En Sosúa, el Concejo de Regidores decidió retirar del fondo del mar la estatua de Atabey, diosa taína de la fertilidad y símbolo del vínculo sagrado con la naturaleza. No fue por razones ambientales ni estéticas, sino religiosas: sectores cristianos la consideraron un ídolo pagano. Un gesto menor, dirán algunos, pero profundamente revelador.
Lo mismo sucede cada Semana Santa, cuando se prohíbe o restringe el Gagá, esa expresión afrodominicana que mezcla canto, ritmo y ancestralidad. Se acalla lo que incomoda, lo que recuerda que esta sociedad no nació con la cruz, sino con el tambor y el agua.
Ambos hechos son síntomas de una misma enfermedad: la desconfianza hacia el pensamiento. En lugar de interrogar, se condena; en lugar de dialogar, se impone. La censura se justifica con el argumento más fácil —la fe— porque pensar requiere esfuerzo, exige matices, obliga a reconocer que la verdad no es una sola. En el rechazo a Atabey o al Gagá hay más que dogmatismo religioso: hay una renuncia al acto mismo de pensar, esa actividad incómoda que cuestiona lo establecido y abre espacio a lo diferente.

Información:
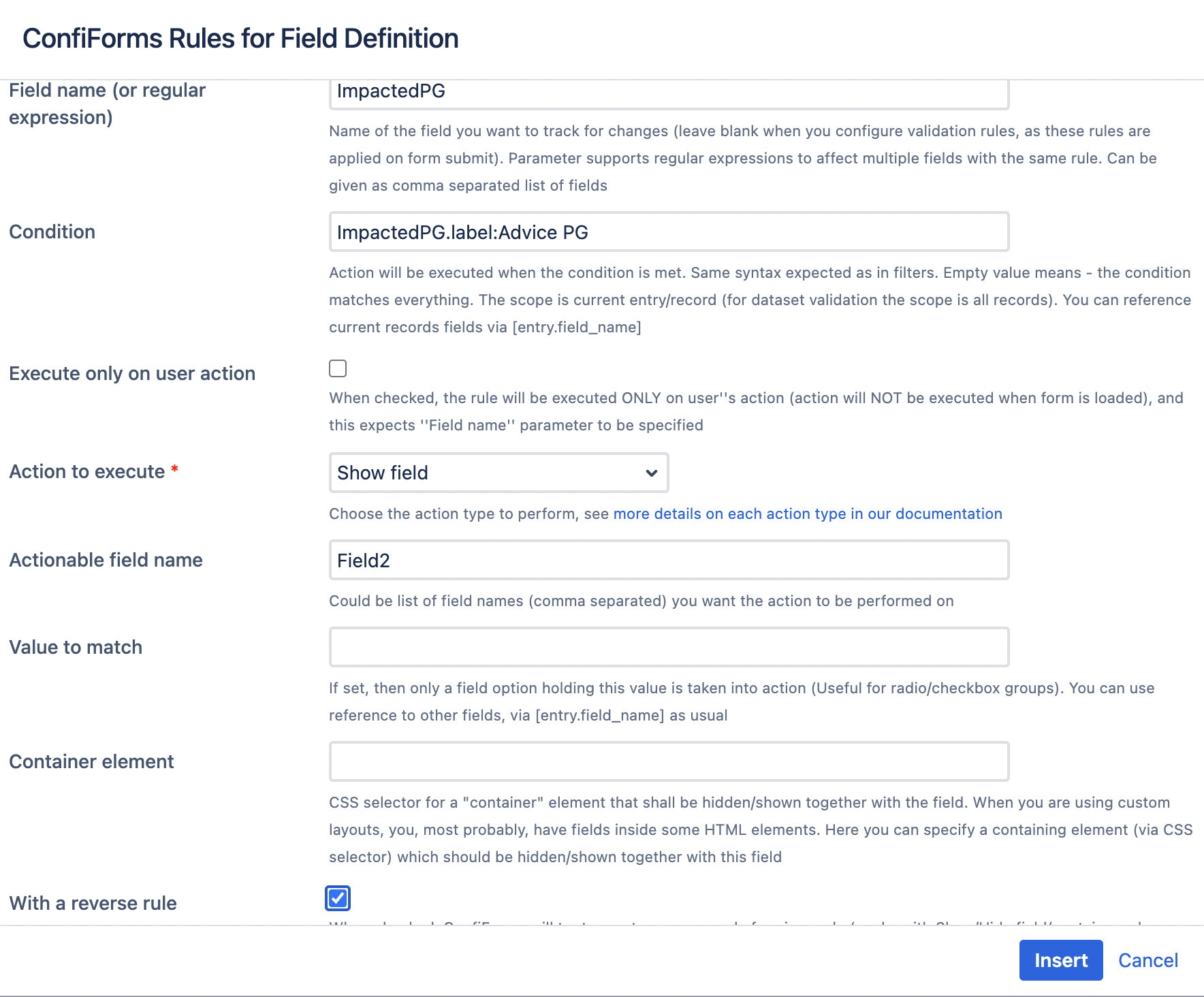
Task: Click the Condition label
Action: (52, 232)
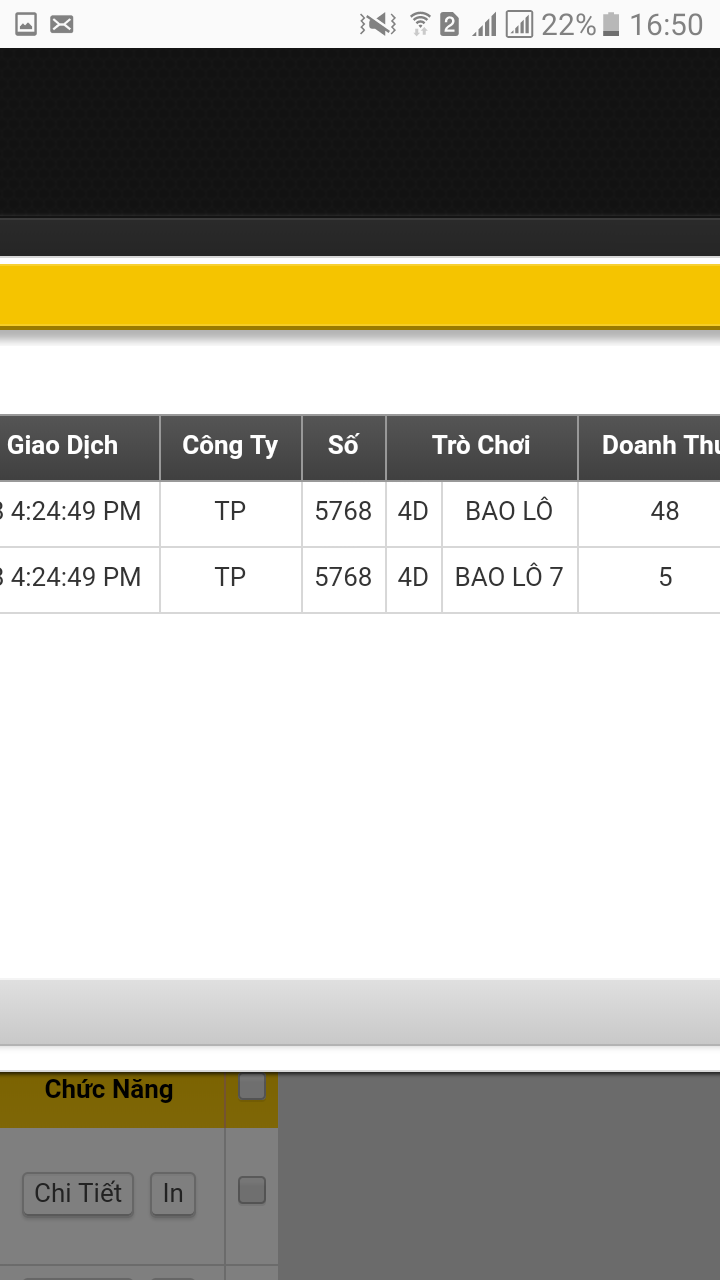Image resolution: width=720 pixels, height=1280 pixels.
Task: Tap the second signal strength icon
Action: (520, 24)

Qué hacer: ¿Cómo quedaría en una lista breve el párrafo del fragmento que comienza con «Ambos hechos son síntomas», sin perder sus ideas principales?

Respuesta escrita:
- El rechazo a Atabey y la restricción del Gagá son síntomas de una misma enfermedad: la desconfianza hacia el pensamiento.
- En lugar de interrogar y dialogar, se condena y se impone.
- La censura se justifica con la fe, el argumento más fácil. Pensar exige esfuerzo y matices, y obliga a reconocer que la verdad no es una sola.
- Más que dogmatismo religioso, hay una renuncia a pensar. Pensar es una actividad incómoda que cuestiona lo establecido y abre espacio a lo diferente.